Compelled to travel north, Clark heads to the Arctic Circle, where the crystal builds the Fortress of Solitude, resembling the architecture of Krypton. Activating a control panel inside the fortress, a vision of Jor-El appears, stating that he has been dead for “thousands of your years,”(due to time dialation caused by baby Kal-El’s starship’s faster-than-light travel) and explains Clark’s origins, educating him in his powers and responsibilities. After twelve years, with his powers fully developed, Clark leaves the Fortress and finds a job at The Daily Planet in Metropolis. He meets and develops a romantic attraction to reporter Lois Lane, but the feelings are not returned: she regards him as merely a friend. Lois becomes involved in a helicopter accident where conventional means of rescue are impossible, requiring Clark to use his powers in public for the first time in order to save her.
Later, he visits her at home, takes her for a flight over the city, and allows her to interview him for a newspaper article in which she dubs him “Superman.” Meanwhile, criminal genius Lex Luthor has developed a cunning plan to make a fortune in real estate by buying large amounts of “worthless” desert land and then diverting a nuclear rocket from a missile testing site to the San Andreas Fault. This will destroy California and leave Luthor’s desert as the new West Coast of the United States, greatly increasing its real estate value. After his incompetent henchman Otis accidentally redirects the first rocket to the wrong place, Luthor’s girlfriend, Eve Teschmacher, successfully changes the course of the second missile. Knowing Superman could stop his plan, Luthor lures him to his underground lair via a supersonic greeting and exposes him to Kryptonite. As Superman weakens, Luthor taunts him by revealing the first missile is headed to Hackensack, New Jersey, in the opposite direction, knowing Superman could not stop both impacts.
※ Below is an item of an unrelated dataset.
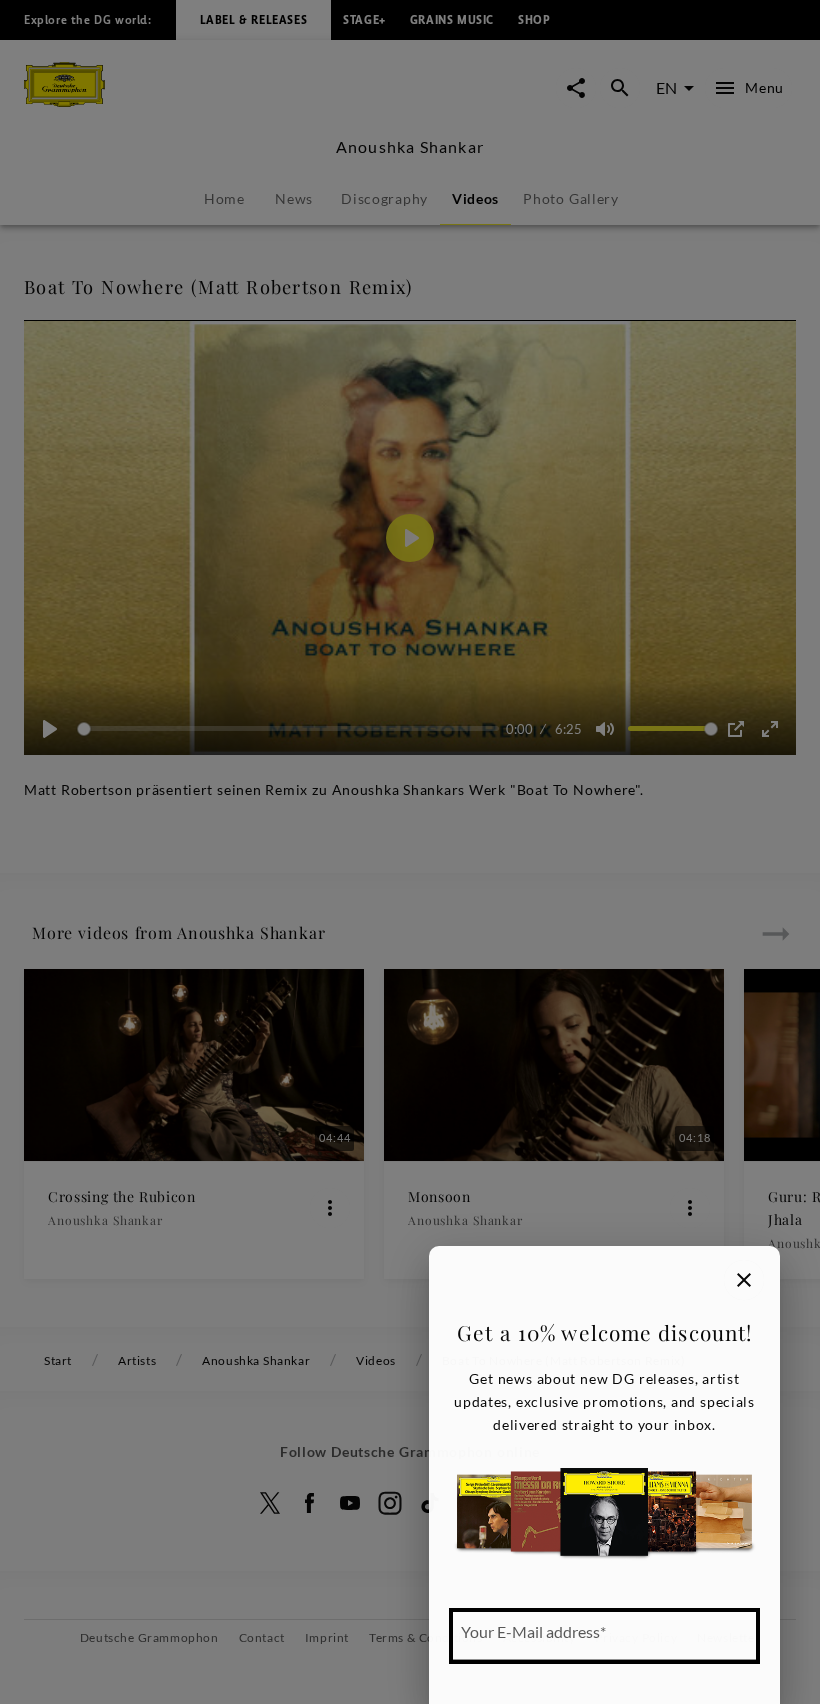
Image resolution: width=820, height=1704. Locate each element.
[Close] (744, 1280)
Teschmacher is horrified because her mother lives in Hackensack, but Luthor does not care and leaves Superman to a slow death. Teschmacher rescues Superman on the condition that he will deal with the New Jersey missile first. He is consequently too late to stop the second impact, causing a massive earthquake which he battles to correct. While he is busy saving others, Lois’ car falls into the ground as a result of an aftershock, and quickly begins to fill with dirt and debris, which suffocates her to death. Distraught at being unable to save Lois, Superman ignores Jor-El’s warning not to interfere with human history, preferring to remember Jonathan Kent’s advice that he must be here for “a reason”, and travels back in time in order to save Lois, altering the historical timeline so that her car is never caught in the aftershock. Superman then delivers Luthor and Otis to prison, where he knows they will be secure until they receive a fair trial.